▶ **Exercise requirements**: Which lines below contain the string "height"? Collect each of them in full.

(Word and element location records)
━━━━━━━━━━
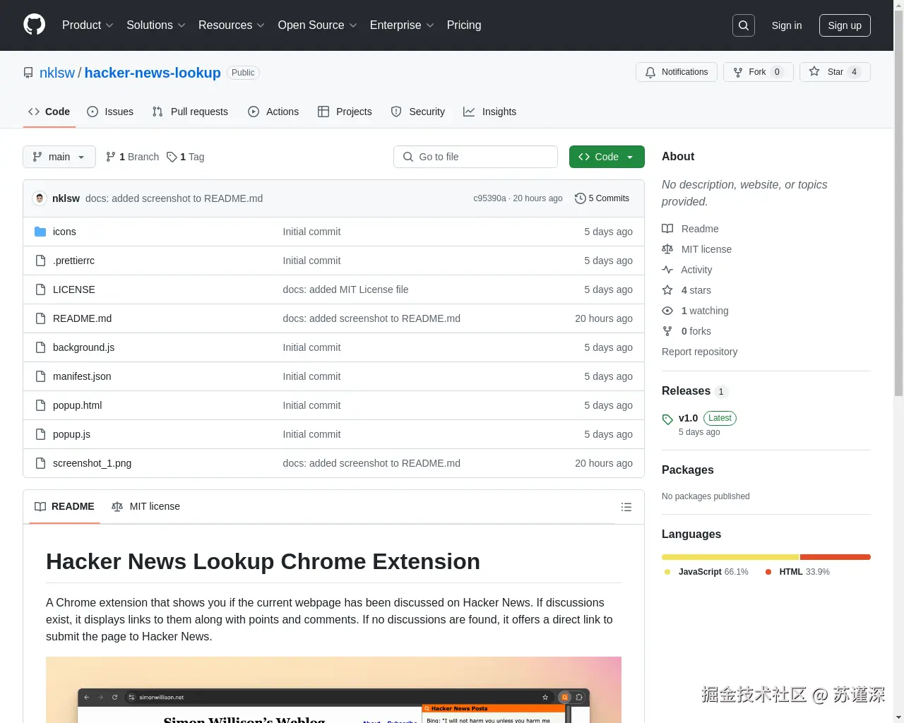Sign in to GitHub
This screenshot has height=723, width=904.
(x=786, y=25)
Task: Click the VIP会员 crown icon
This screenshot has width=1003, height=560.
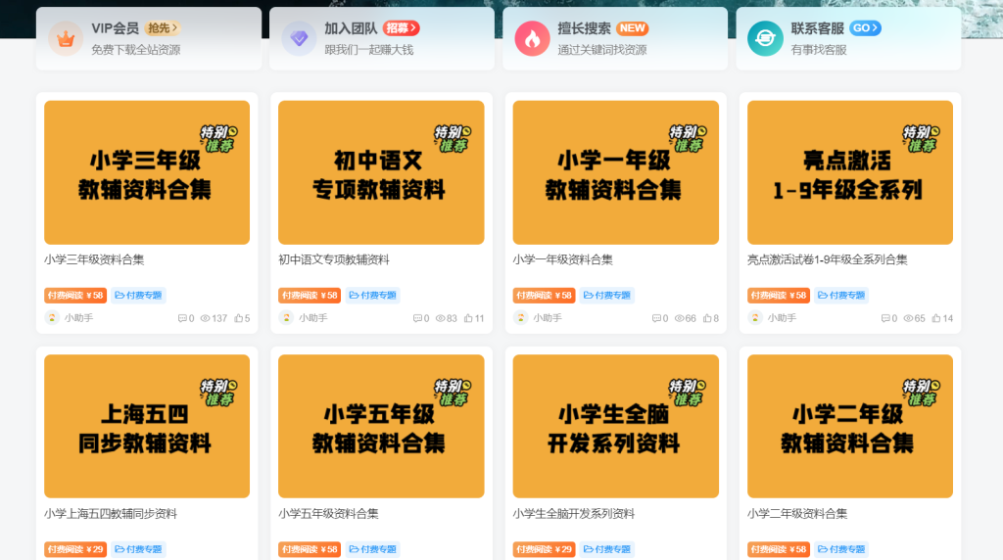Action: 66,38
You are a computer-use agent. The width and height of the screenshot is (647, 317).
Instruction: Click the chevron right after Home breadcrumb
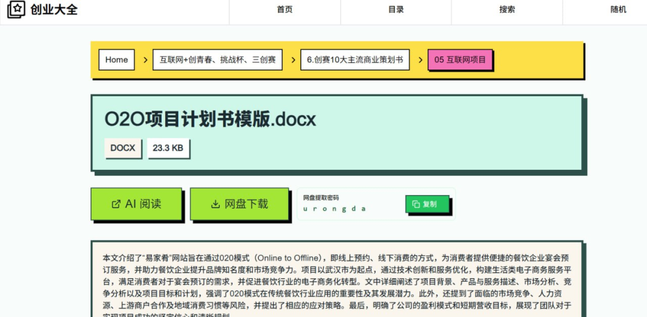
━━━━━━━━━━
▶ **Result of the exercise**:
This screenshot has height=723, width=904.
This screenshot has width=1003, height=560.
You are a computer-use agent. The width and height of the screenshot is (647, 317).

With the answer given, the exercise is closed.